Early models like GPT-2 had context windows of about 1,000 tokens — perhaps 750 words. GPT-4 expanded this to 128,000 tokens in its largest configuration, enough for a short novel. Some newer models claim windows exceeding a million tokens. But bigger is not always better in practice. Research has consistently shown that models perform worse on information placed in the middle of long contexts, a phenomenon researchers call the "lost in the middle" problem. The model attends most reliably to the beginning and end of its input.
Crucially, the context window is not memory in any human sense. It is more like a whiteboard that gets erased and rewritten with each response. When you start a new conversation, the whiteboard is blank. When you continue an old one, the application pastes the prior exchanges back onto the whiteboard — until they no longer fit.
Why this matters for real work
The context window explains why AI assistants excel at self-contained tasks and struggle with extended projects. Ask a model to summarize a single article, and it performs admirably. Ask it to help you revise a manuscript over several sessions, and it will lose the thread. The model has no persistent understanding of your project; it only knows what fits on the whiteboard right now.
This limitation shapes how sophisticated users interact with AI. They learn to front-load critical information, to paste relevant context into each query, to treat the model as a brilliant but amnesiac collaborator. Some applications attempt to work around the constraint by automatically summarizing prior conversation and injecting that summary into new prompts, but summaries lose detail. Others use retrieval systems to pull relevant documents into the context on demand, a technique that helps but introduces its own errors.

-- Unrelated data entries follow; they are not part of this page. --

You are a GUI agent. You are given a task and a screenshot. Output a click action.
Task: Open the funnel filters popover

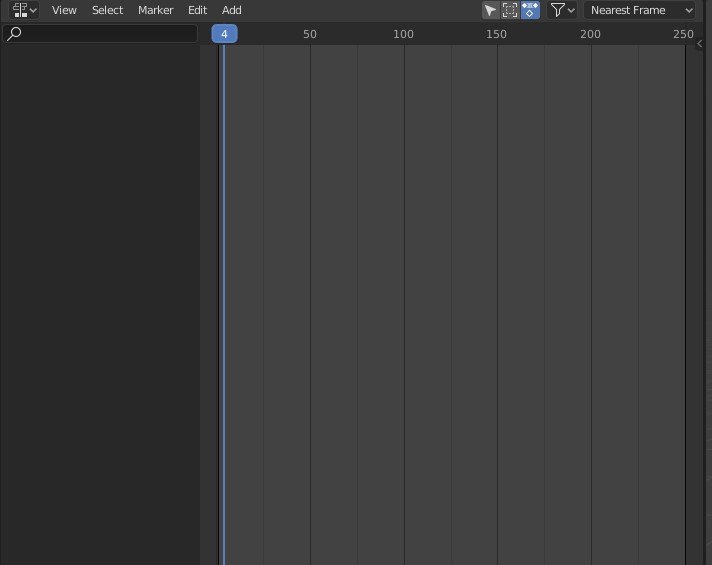click(563, 10)
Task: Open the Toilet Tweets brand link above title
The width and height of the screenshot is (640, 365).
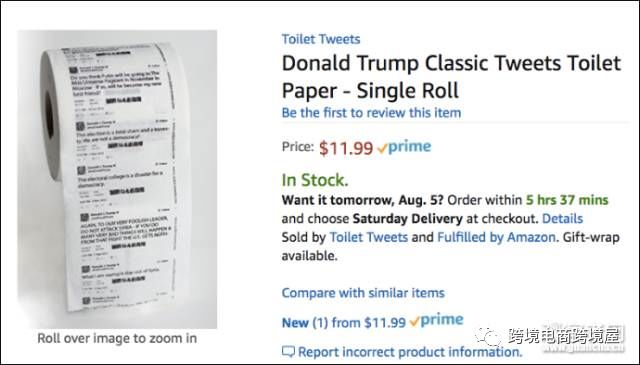Action: click(321, 39)
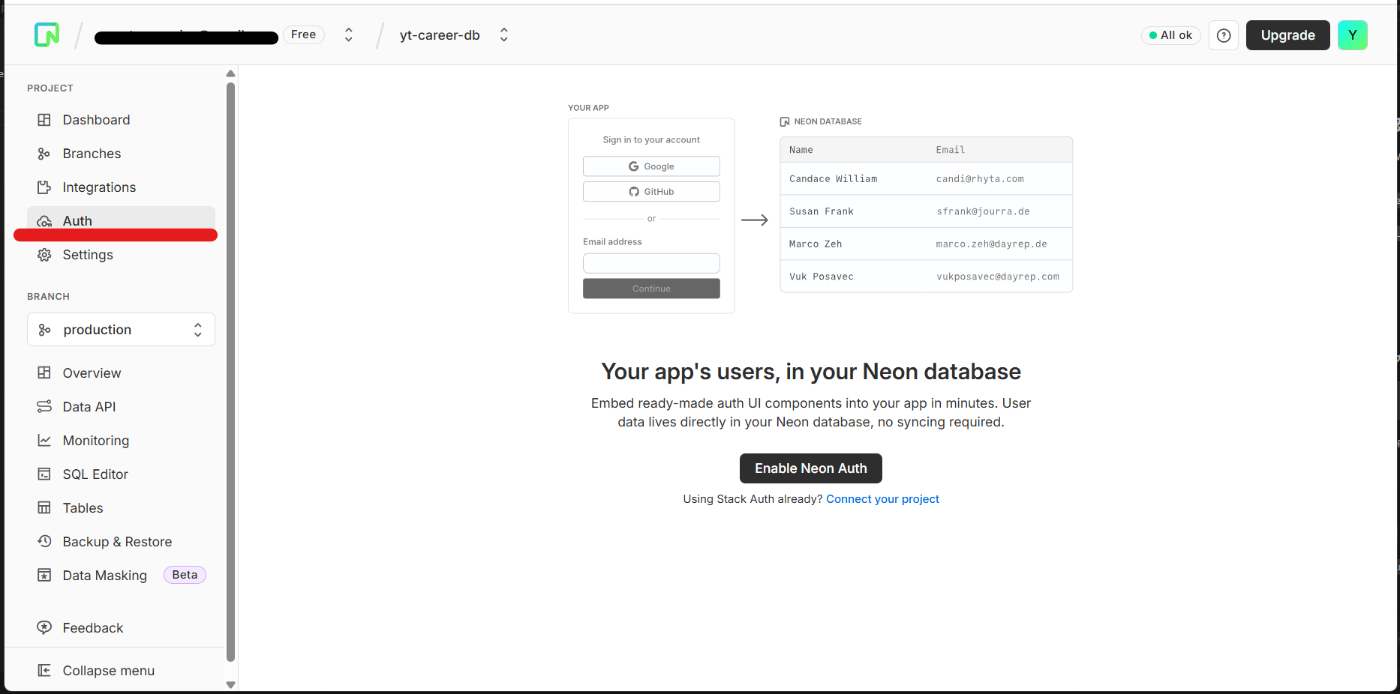
Task: Click the Neon logo icon
Action: pyautogui.click(x=46, y=35)
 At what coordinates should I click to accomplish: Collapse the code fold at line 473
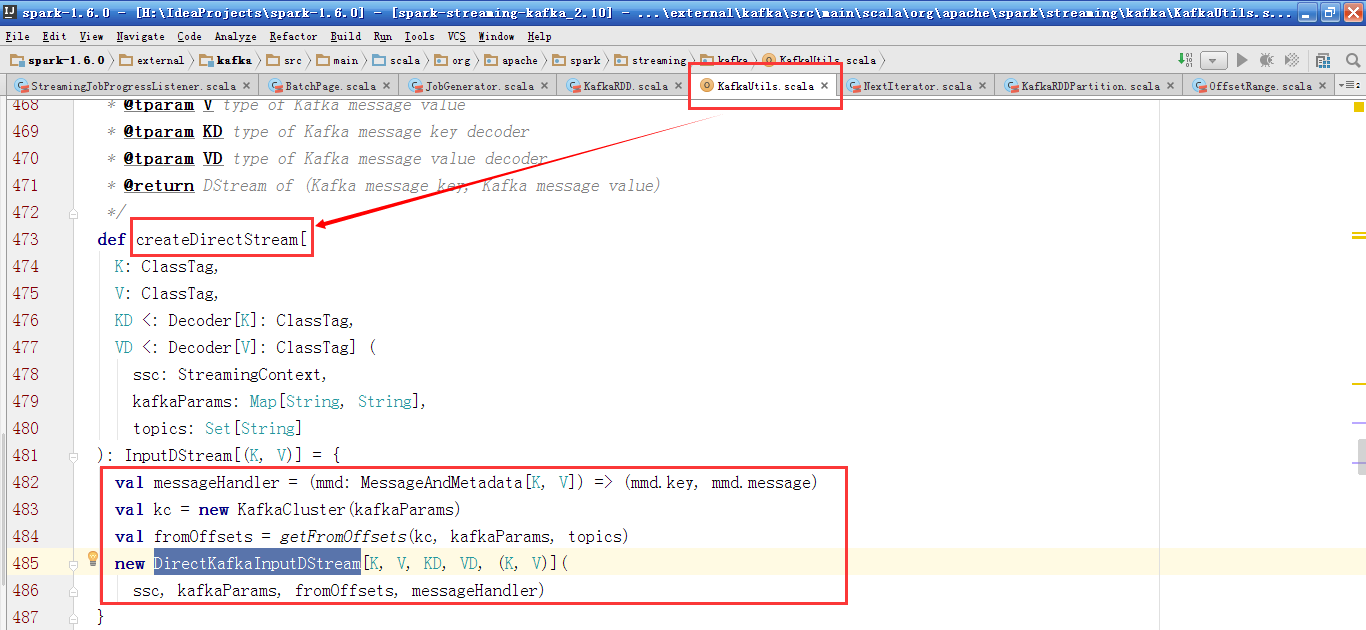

The constraint also explains why AI cannot yet replace knowledge workers whose value lies in accumulated understanding of a client, a codebase, or a regulatory environment. The model knows nothing it was not told in the current session or trained on before deployment.
Our take
The context window is not a temporary limitation awaiting a software update. It reflects deep tradeoffs in computational cost, attention mechanisms, and the physics of silicon. Future models will expand it, and clever engineering will mitigate its effects, but the fundamental architecture means AI assistants will remain goldfish for the foreseeable future — brilliant within their bowl, oblivious to anything outside it. Users who internalize this constraint will get far more value from these tools than those who keep expecting them to remember.